EXERCISE INSTRUCTIONS:
Answer these about the forum thread on mesh-on-wan below:
(a) Which command returned no results in the KVM setup with no wifi interface?
(b) Which two rules exist for zone "mesh"?
(c) Which pull request is said to be merged at the end?

TEXT SEGMENT:
What actually surprises me a bit is that mesh-on-wan with VXLAN works. When doing a $ iptables -S | grep 6696 in my KVM setup with no wifi interface I get no results. So I'm wondering if it works by accident, if VXLAN by accident is less strict than mesh-on-wan without VXLAN (zone "wired_mesh" rejects INPUT and FORWARD, but I don't see a zone for "wired_mesh_vxlan").

There are rules "mesh_babel" and "mesh_l3roamd" for zone "mesh" (which I believe is wireless only?). But I don't see such babel/l3roamd rules for zone "wired_mesh".

With Babel, there is no way to distinguish mesh and non-mesh traffic on the same interface by the packet type, so this simply cannot work - after all, mesh traffic must never leak into the WAN network for security reasons!

Non-VXLAN wired meshing is deprecated for batadv, and was never intended to be possible with Babel at all. It is a bug in our site checkers that it is possible to build a Babel-based firmware with vxlan = false.

Note that the reason for the behavior you're seeing is that all mesh traffic through WAN will be filtered by the regular WAN zone with Babel (blocking most of it), while batadv uses a non-IP Ethertype which bypasses the firewall entirely.

If babel doesn't explicitly needs it's own VLAN another idea might be to use a macvlan then if vxlan is off

#2376 is merged now, so I'm closing this.

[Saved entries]

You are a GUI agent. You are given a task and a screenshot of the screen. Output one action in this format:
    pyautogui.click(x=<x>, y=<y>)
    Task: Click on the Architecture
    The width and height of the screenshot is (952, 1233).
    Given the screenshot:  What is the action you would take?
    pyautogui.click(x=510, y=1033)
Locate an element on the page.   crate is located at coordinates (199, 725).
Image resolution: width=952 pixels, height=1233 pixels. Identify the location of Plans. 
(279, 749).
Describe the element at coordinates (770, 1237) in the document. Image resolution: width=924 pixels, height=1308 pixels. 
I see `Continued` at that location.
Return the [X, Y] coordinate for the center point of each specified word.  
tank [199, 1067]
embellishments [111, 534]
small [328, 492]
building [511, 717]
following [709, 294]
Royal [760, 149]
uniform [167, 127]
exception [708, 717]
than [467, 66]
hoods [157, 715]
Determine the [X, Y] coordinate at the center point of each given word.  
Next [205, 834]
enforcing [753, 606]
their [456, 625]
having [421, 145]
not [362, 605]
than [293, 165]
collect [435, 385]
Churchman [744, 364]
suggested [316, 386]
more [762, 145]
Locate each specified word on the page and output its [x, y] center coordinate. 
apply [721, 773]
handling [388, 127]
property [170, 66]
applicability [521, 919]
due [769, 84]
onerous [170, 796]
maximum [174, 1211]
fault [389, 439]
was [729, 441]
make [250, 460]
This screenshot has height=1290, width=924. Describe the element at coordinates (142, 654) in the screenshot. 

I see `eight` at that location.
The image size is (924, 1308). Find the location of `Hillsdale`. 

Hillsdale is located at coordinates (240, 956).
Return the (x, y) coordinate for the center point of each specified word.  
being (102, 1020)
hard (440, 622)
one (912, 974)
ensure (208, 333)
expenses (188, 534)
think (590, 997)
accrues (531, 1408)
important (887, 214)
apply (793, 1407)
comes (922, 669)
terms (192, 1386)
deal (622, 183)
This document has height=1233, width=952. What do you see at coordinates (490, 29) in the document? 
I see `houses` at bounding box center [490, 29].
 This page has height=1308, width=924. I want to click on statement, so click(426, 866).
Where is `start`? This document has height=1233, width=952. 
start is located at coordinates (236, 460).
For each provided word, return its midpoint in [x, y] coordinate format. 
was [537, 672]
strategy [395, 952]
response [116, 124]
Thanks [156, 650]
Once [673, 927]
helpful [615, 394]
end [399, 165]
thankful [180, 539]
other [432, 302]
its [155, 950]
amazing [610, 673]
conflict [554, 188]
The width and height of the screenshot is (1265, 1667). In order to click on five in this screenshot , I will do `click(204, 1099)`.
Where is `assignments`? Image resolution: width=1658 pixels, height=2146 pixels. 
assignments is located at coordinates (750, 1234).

EXERCISE ANSWER:
(a) $ iptables -S | grep 6696
(b) "mesh_babel" and "mesh_l3roamd"
(c) #2376